[WikiEN-l] Why are veterans so militant of late; The Future. (was Bus Uncle)

Thomas Dalton thomas.dalton at gmail.com
Tue Jun 5 17:41:57 UTC 2007


> If this happens, will it be a good thing? If not, why not?

It's difficult to say. There are definite downsides to such a
situation - for example, consider a scenario where there is a problem
and two potential solutions, either of which would work, and the
community is fairly evenly split between them. It doesn't really
matter which is chosen, but neither will be chosen because anyone
trying to push forward their idea will be pushed back by the other
side. In the past, it's always been possible for someone in authority
to step in a say "Ok, this is how it's going to be" and people would
accept that.

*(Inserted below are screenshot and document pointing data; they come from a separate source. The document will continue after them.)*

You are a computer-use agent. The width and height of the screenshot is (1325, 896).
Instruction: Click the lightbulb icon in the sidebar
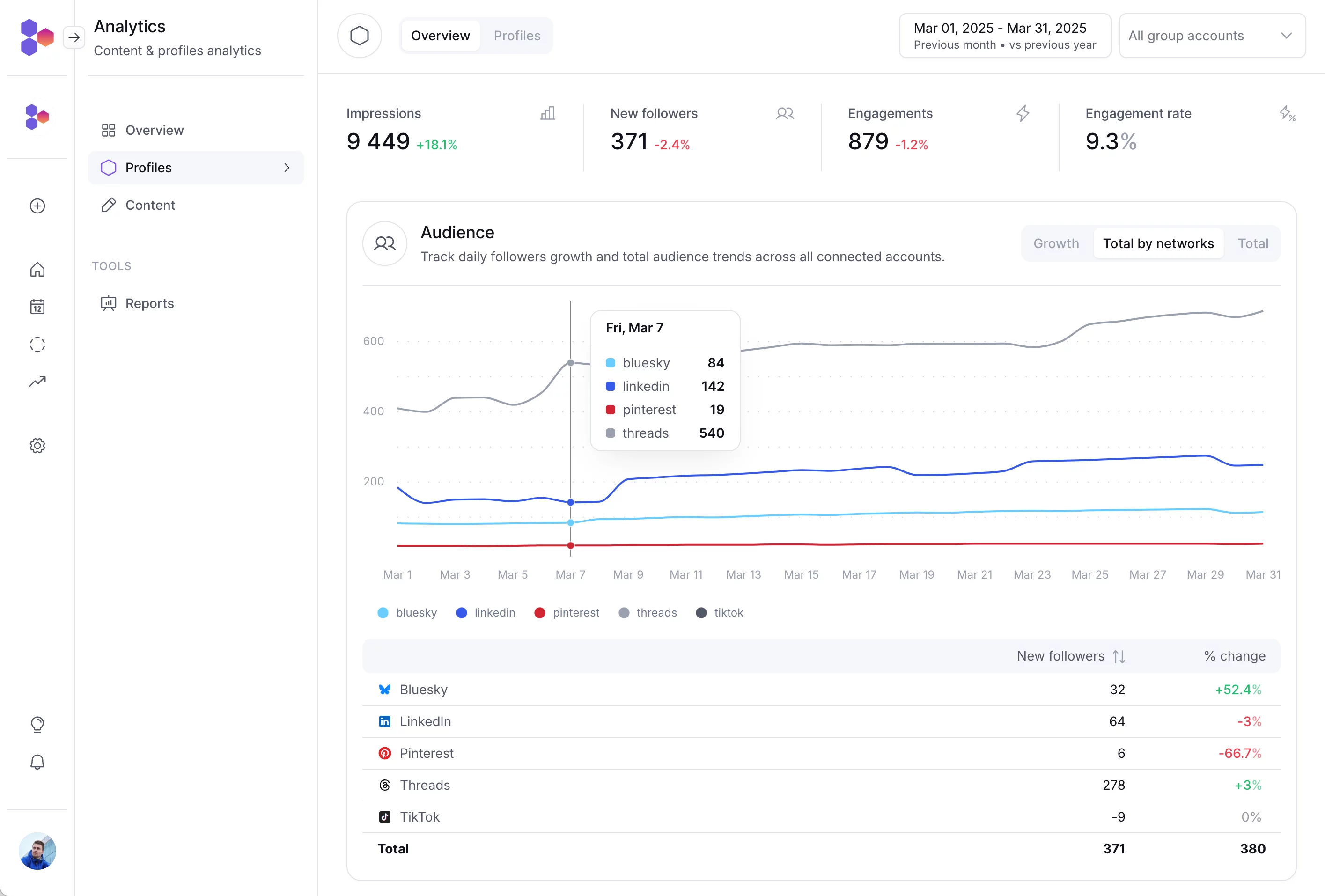pyautogui.click(x=37, y=725)
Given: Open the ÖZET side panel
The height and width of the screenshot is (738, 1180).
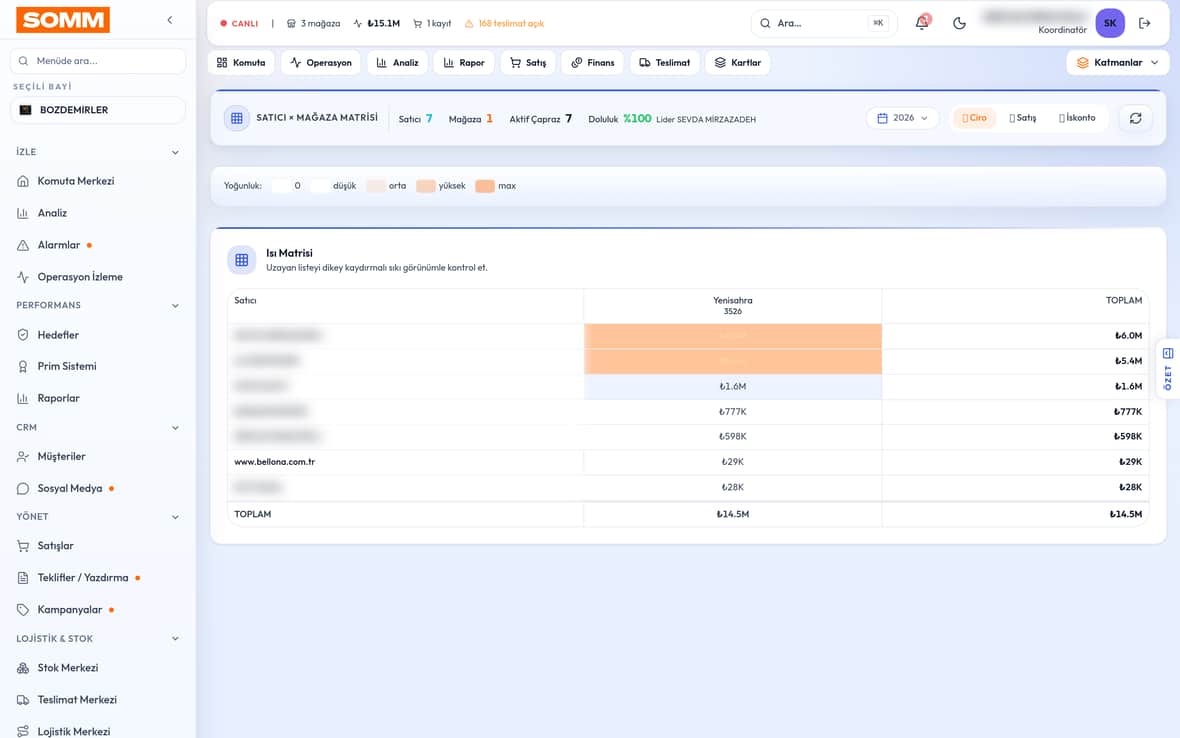Looking at the screenshot, I should tap(1168, 369).
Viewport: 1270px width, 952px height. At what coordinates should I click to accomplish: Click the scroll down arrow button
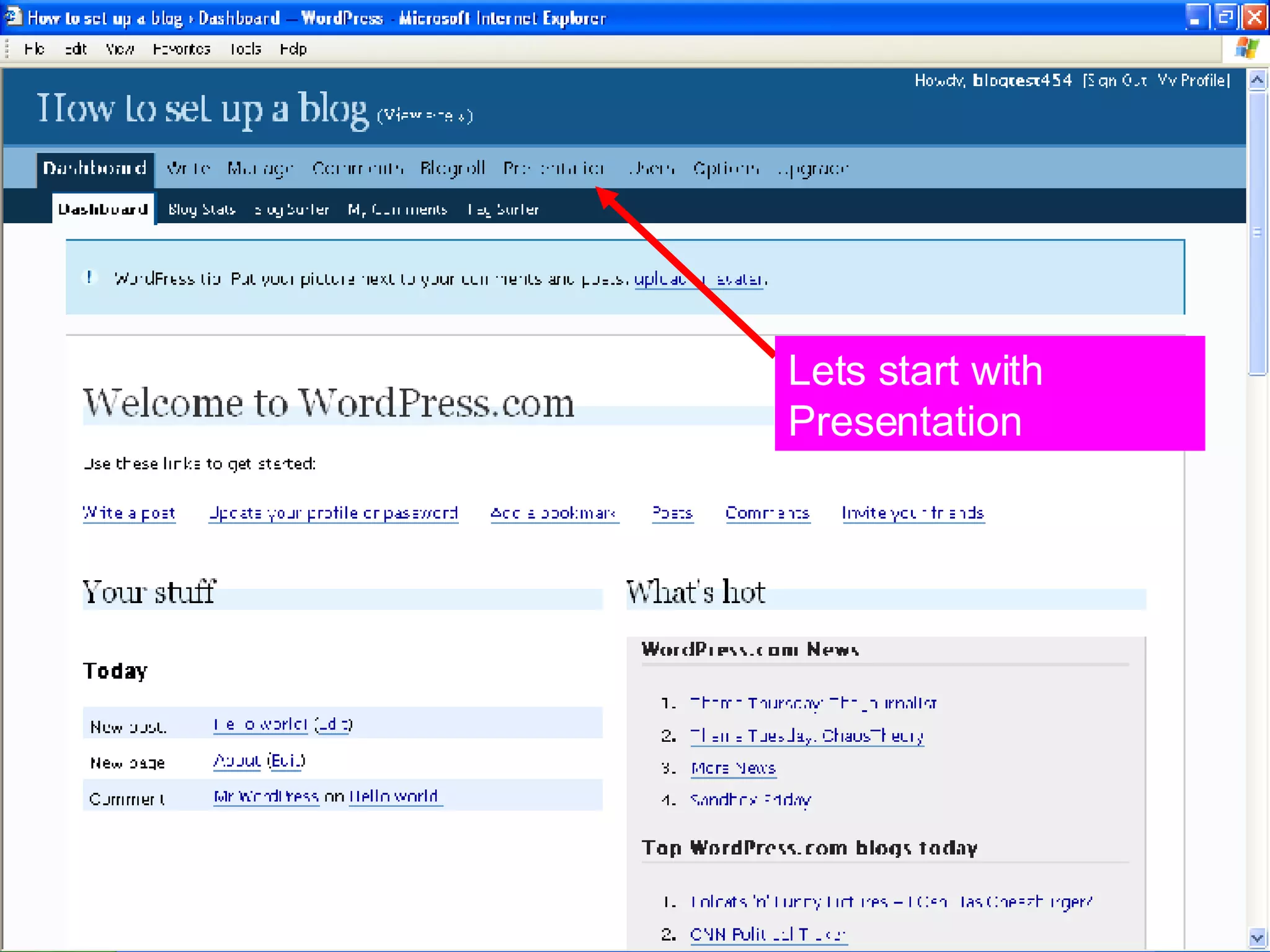(x=1257, y=938)
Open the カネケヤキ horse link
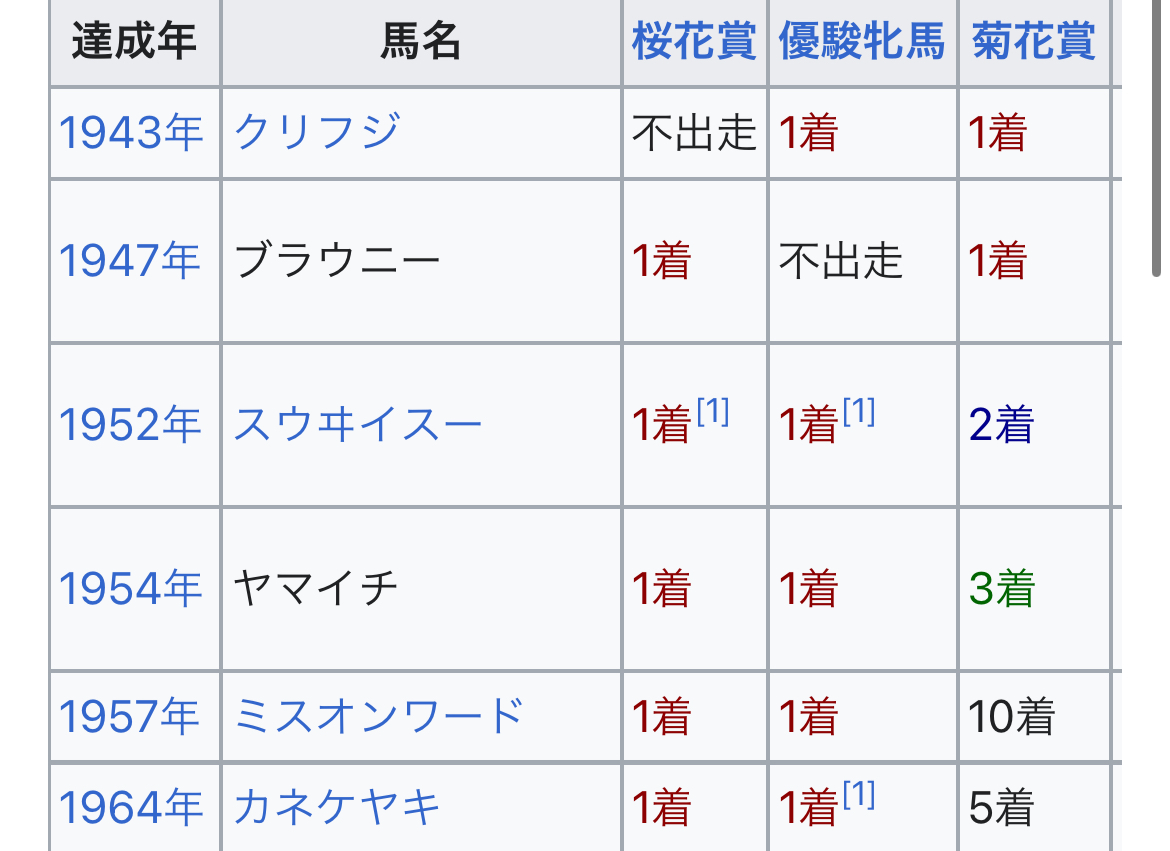The width and height of the screenshot is (1170, 851). coord(337,808)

That is becoming less and less the case and sooner or
later, we will end up in an argument we can't get out of. The most
likely next step would be voting and decide policy that way. It would
be the end of consensus driven decision making and the beginning of
democracy (I think that is generally accepted as a bad thing).

That's the main problem with large groups - consensus becomes
impossible to achieve. We've already had to switch to "rough
consensus" in most places, which causes no end of problems since there
is no real definition of what "rough consensus" is.

There are, of course, upsides - you've covered most of them, I think.

The only idea I've had for dealing with this situation once it gets
unmanageable is some kind of parliament. The community elects a
certain number of MPs, and the MPs make policy decisions (just making
policy - enforcing policy in individual cases remains with the
community) based on consensus. Basically, mixing democracy and
consensus. It is a far from ideal solution, but it is getting harder
and harder to make policy decisions, and sooner or later it will
become impossible and we will need something.